Pernyataan Habib Rizieq Syihab di hadapan kaum muslimin di Makkah:

"Saya sampaikan, keluarnya saya dari Indonesia ini sudah melalui suatu proses perjuangan yang sangat luar biasa dari berbagai macam upaya teror. Upaya untuk menghalangi dakwah saya, upaya untuk membungkam saya. Dari sebelum Aksi Bela Islam 411, itu sudah berlangsung, dengan tembakan senapan sniper ke kamar tidur saya, dua bom mobil yang diledakkan pada saat saya Tabligh Akbar, serangan-serangan bom molotov ke posko-posko FPI."


"Sampai-sampai setiap saya keluar dari rumah saya pesan ke istri 'Saya keluar, belum tentu pulang'. Karena segala sesuatu bisa terjadi di jalan."

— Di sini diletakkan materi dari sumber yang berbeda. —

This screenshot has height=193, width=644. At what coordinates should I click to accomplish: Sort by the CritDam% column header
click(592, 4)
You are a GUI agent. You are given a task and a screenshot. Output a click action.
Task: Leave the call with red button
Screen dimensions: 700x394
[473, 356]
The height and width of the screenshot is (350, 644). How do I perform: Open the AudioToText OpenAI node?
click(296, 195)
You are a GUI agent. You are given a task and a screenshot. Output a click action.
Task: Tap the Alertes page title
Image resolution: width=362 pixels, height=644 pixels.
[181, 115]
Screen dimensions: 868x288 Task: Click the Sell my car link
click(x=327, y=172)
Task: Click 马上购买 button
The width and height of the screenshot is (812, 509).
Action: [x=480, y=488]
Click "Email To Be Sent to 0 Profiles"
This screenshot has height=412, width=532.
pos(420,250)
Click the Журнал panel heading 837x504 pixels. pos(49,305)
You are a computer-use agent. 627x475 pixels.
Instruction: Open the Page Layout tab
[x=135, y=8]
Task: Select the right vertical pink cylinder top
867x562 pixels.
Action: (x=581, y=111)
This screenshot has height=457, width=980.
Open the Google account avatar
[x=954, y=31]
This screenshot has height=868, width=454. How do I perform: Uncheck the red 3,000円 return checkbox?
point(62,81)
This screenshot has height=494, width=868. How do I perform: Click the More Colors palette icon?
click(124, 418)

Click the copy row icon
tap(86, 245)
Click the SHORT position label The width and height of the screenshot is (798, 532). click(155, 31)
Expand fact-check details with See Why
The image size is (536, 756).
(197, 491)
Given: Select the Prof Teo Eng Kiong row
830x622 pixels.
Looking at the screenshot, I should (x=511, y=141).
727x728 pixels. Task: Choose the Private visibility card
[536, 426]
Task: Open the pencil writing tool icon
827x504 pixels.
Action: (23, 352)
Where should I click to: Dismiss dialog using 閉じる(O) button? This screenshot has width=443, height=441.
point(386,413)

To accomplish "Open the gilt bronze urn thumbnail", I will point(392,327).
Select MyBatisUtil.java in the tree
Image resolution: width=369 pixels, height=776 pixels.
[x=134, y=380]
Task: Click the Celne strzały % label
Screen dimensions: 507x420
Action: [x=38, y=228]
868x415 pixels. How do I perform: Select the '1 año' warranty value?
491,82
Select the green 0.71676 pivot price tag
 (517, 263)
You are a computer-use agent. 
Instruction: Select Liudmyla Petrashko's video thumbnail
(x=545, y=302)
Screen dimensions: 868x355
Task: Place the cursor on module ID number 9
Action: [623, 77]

"Dan saya selalu pesen ke supir, apapun yang terjadi di jalan, kalau ada mobil-mobil tidak dikenal yang mepet, kita bertarung dengan mobil tsb, dia yang tergelincir atau kita yang terbalik itu urusan Allah. Kalau kita dihadang, sebelum dia turun kita turun, sebelum diserang kita nyerang."

"Kondisinya sudah seperti itu. Tidak hanya seperti itu, teror ancaman, kita punya pesantren dikepung, pura-pura latihan brimob, sampai setiap habis sholat subuh terdengar dentuman-dentuman senjata. Itu semua teror. Saya hadapi itu semua."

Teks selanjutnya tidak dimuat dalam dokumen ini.